I think making #billionaires work even a couple hours a day manual labour for every $400 million worth of tax cuts seems like it would go over well with voters

wow what a read. I admit to being very ignorant about all of that. Thank you.
@sarahtaber there's a great Extra History video series on youtube about the Irish Famine, it is quite good in that it spends most of the time explaining how the situation was compounded by British colonial administrators who saw the famine as an opportunity to remake Ireland, and disregarded any opportunity for famine relief that didn't support their vision for remaking Irish society, and nevermind if tens of thousands starved as a result.
@georgepotter YEP. The idea that a belief in the "Protestant work ethic" was what kept England from sending food aid is nice. But a lot of it came down to England getting anxious that Ireland was now 40% of the UK's entire population, and getting harder & harder to control due to the sheer number of people there.

@sarahtaber absolutely. It wasn't a quirky protestant sense of morality of the time period, it was deliberate colonial decision-making by a government who saw their colonial subjects as, at best, a nuisance to be "solved".

People who ascribe it to harmful, but typical, attitudes of the time end up both distorting what actually happened and doing a great disservice to the many Irish and Britons who spoke out at the time against the cruelty of the government's actions.

@sarahtaber

It was all about 'Trevelyan's corn'. Exporting wheat and barley while the people working the land starved.

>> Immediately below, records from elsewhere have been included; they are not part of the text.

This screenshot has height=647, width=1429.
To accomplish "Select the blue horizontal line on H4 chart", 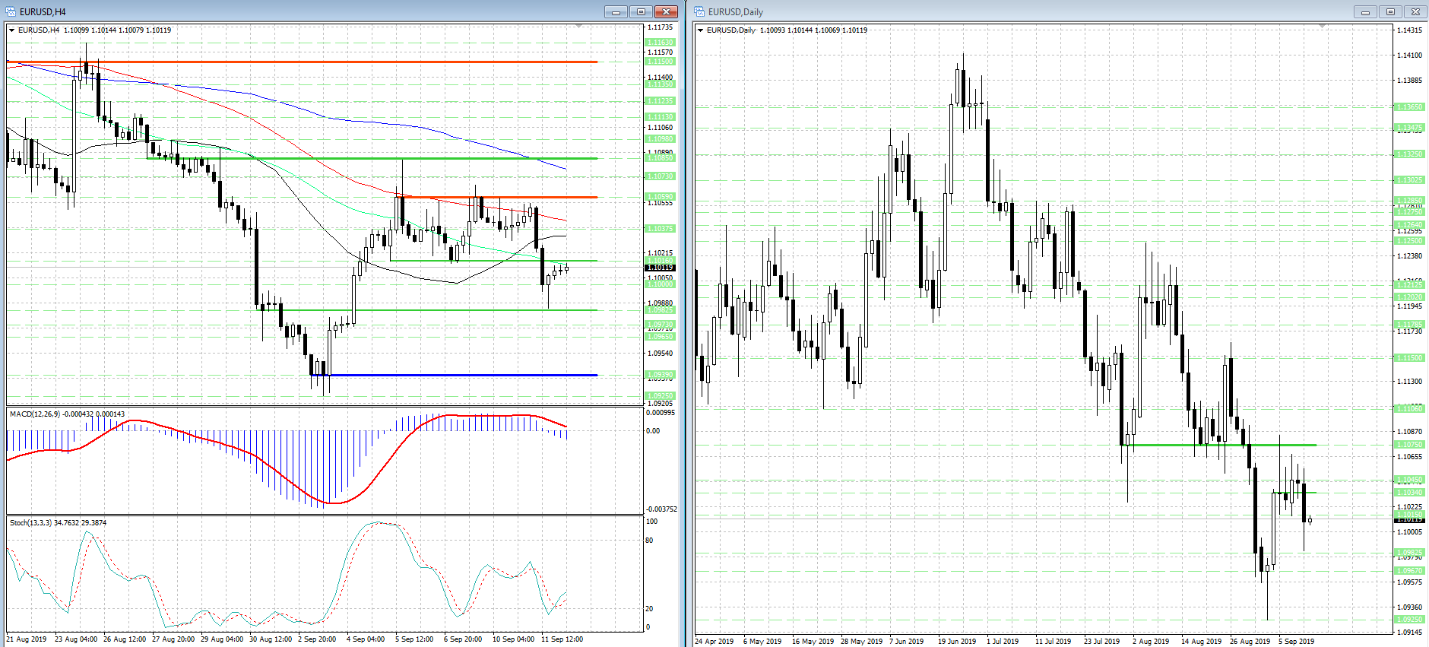I will (456, 375).
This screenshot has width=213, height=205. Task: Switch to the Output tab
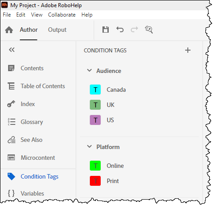(x=57, y=30)
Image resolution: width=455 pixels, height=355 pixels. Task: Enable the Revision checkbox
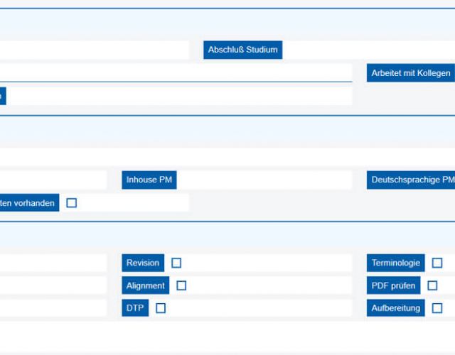176,263
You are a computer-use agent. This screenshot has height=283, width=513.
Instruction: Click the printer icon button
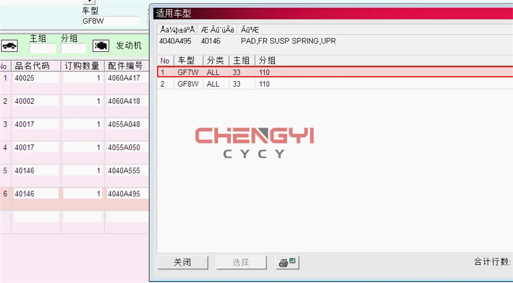[287, 262]
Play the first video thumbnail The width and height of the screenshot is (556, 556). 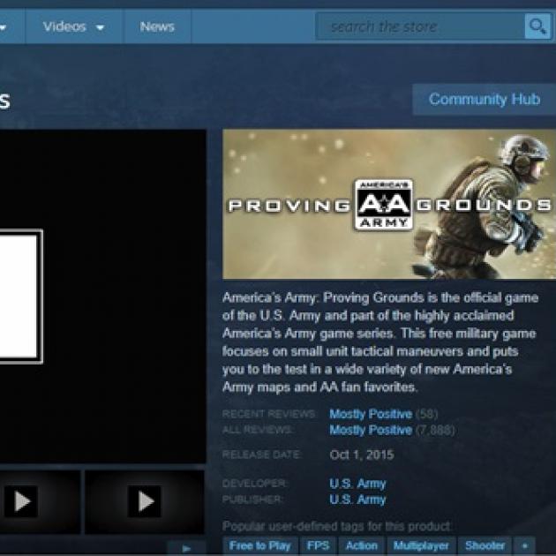pos(21,502)
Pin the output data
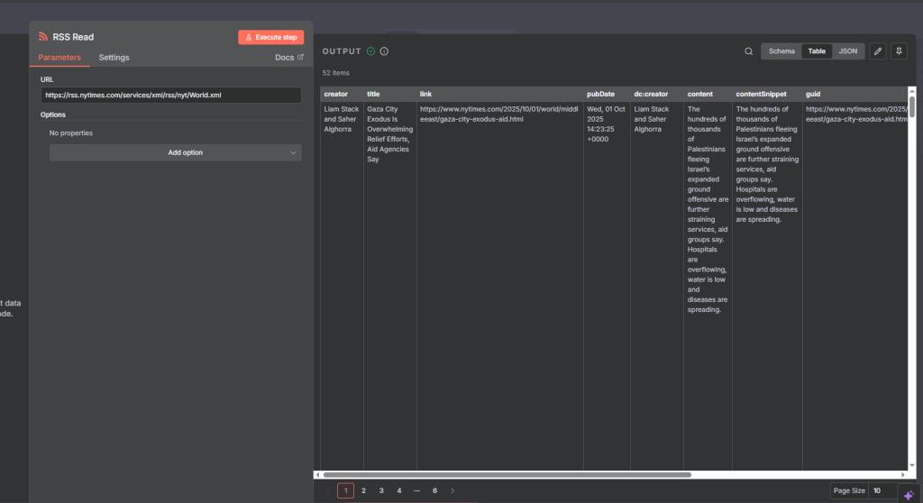923x503 pixels. pyautogui.click(x=898, y=51)
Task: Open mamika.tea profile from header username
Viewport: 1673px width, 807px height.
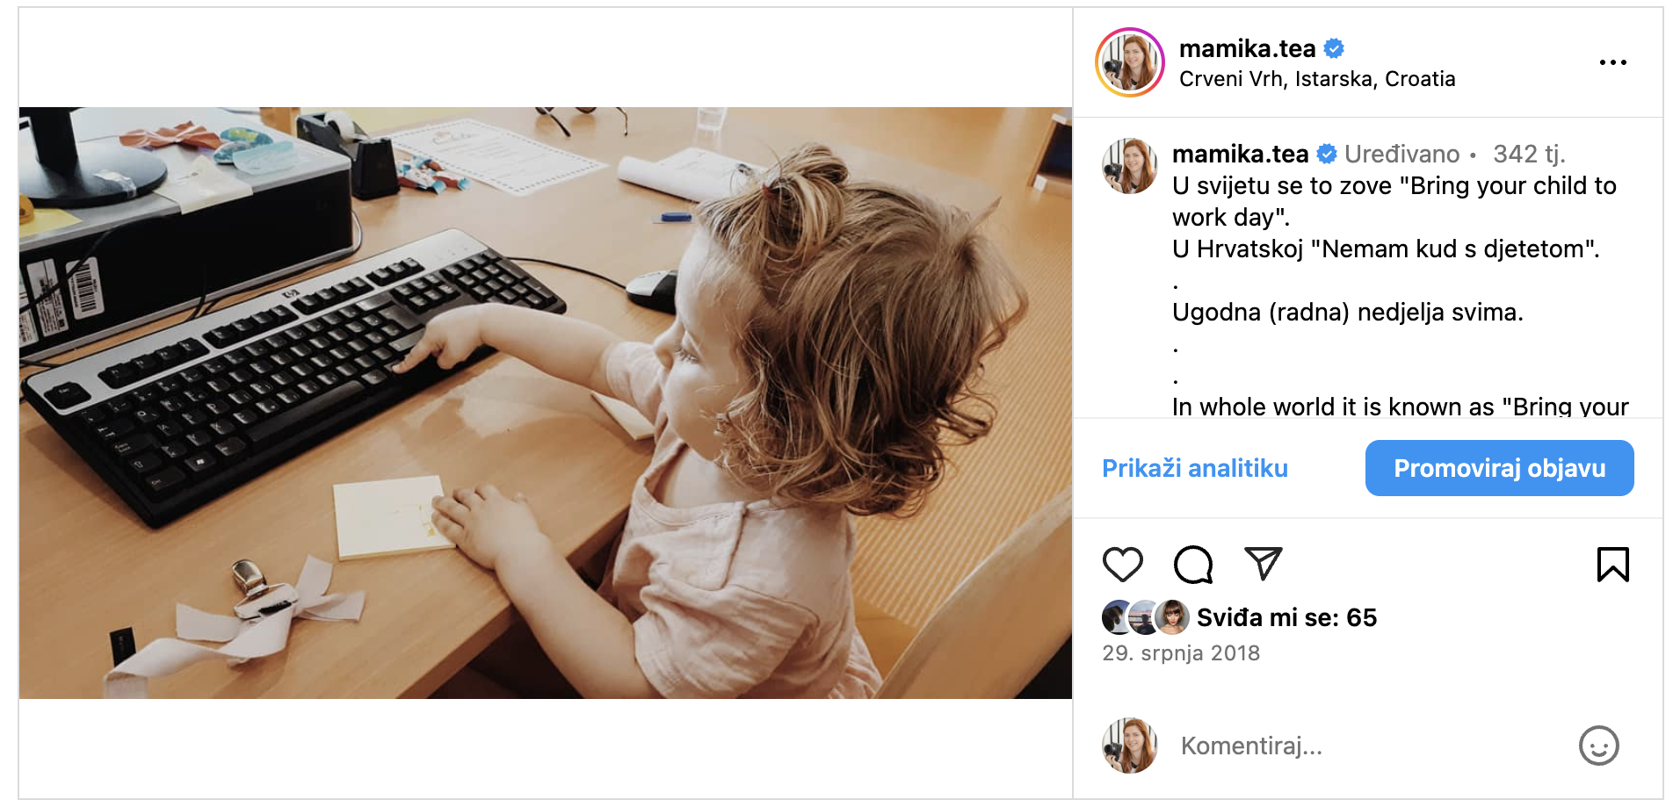Action: [1247, 48]
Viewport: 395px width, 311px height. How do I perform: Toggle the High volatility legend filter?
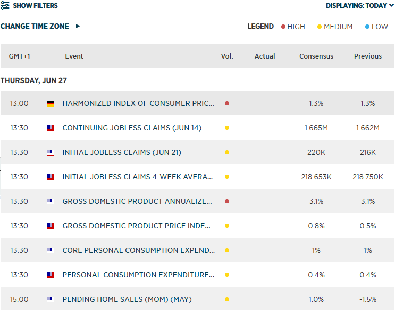tap(293, 27)
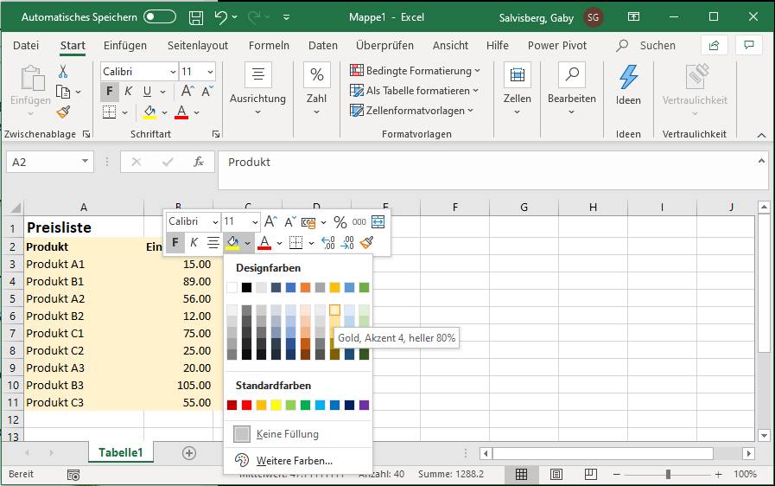Click the cut scissors icon

point(63,72)
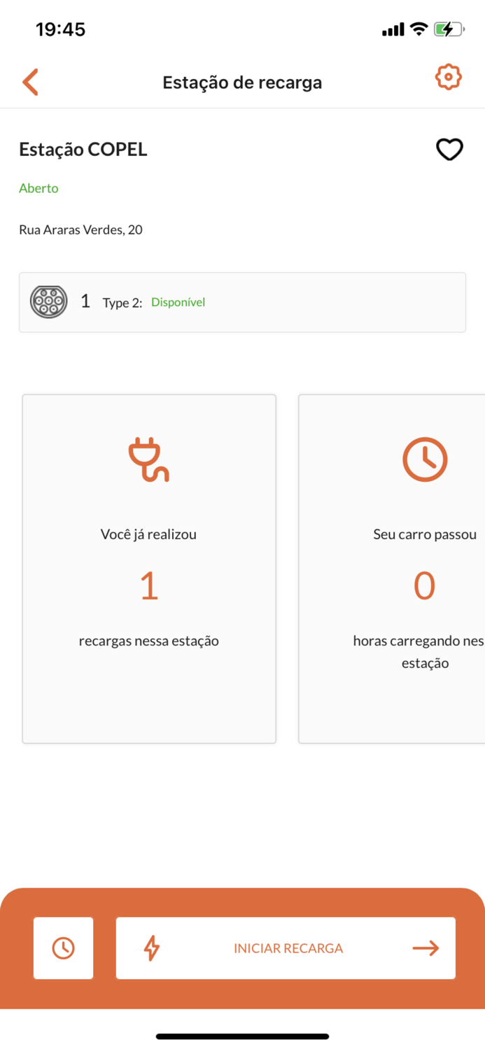Screen dimensions: 485x1049
Task: Tap the orange clock icon above 'Seu carro passou'
Action: (425, 459)
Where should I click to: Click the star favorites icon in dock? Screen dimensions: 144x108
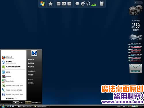pyautogui.click(x=50, y=4)
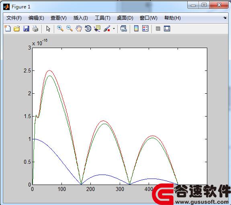Open the 工具(T) menu
231x205 pixels.
pyautogui.click(x=102, y=18)

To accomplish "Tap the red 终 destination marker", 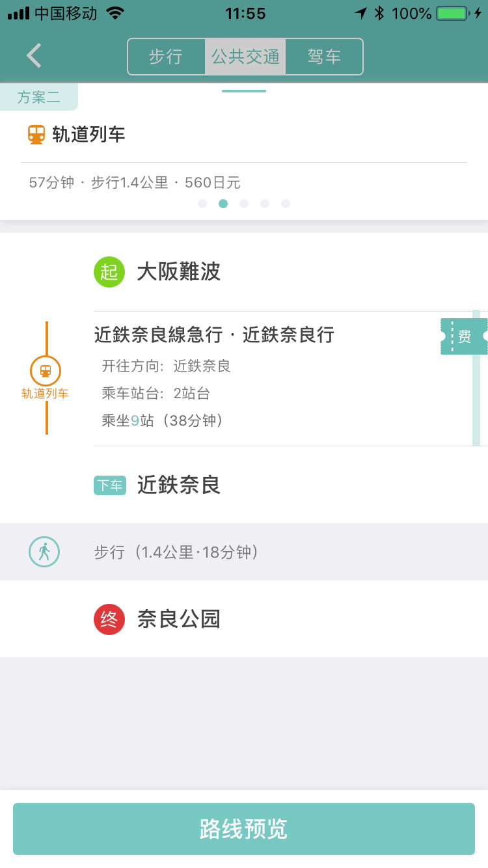I will tap(109, 619).
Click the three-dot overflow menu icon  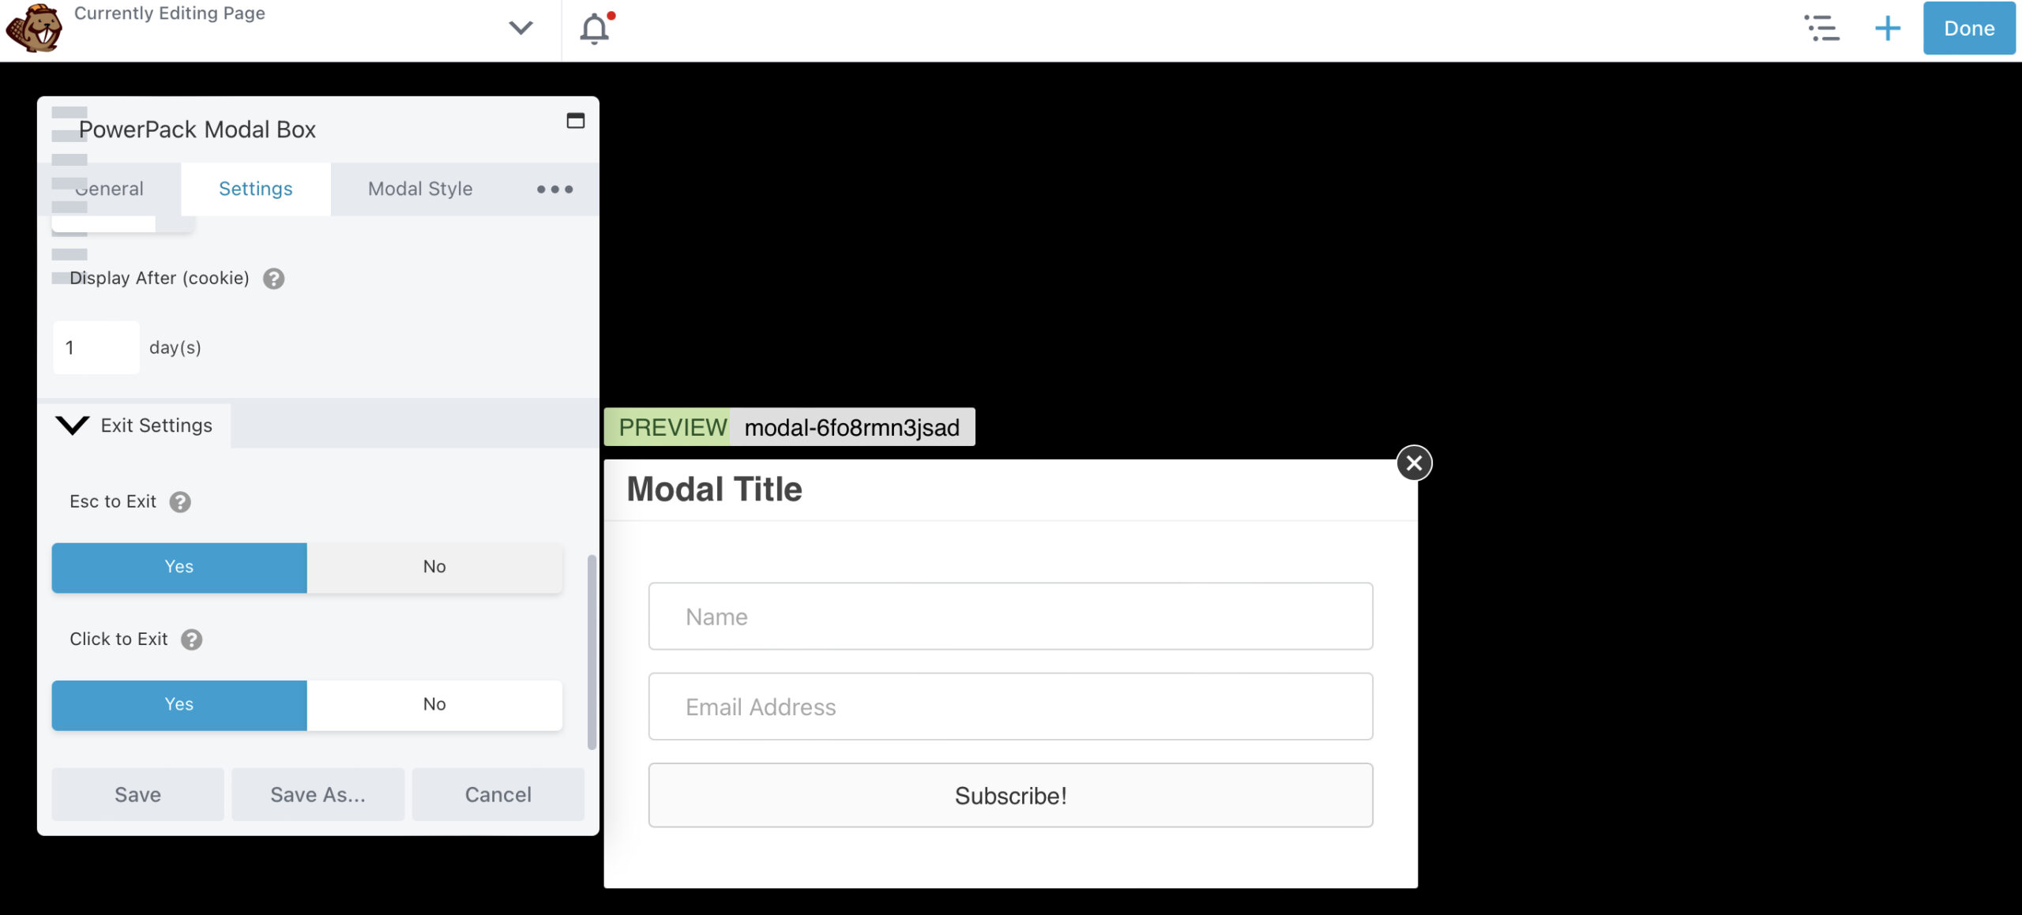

@sarahtaber We were never taught that it happened so fast. Maybe the national trauma led to details like that being left out of the schools curriculum.
@sarahtaber that’s very Stranger Things
@glennf Thank you, agriculture is Like That way more often than it seems like it should be
@sarahtaber I've seen a field affected by light blight in person. All the plants were curled over and black, you think it was burned. It happened in a matter of days, a very sobering sight indeed.
@sarahtaber When I was in Ireland last year, I got a couple weather alerts for "Blight weather" on my phone. It was wild to realize how relevant that is to the Irish even today.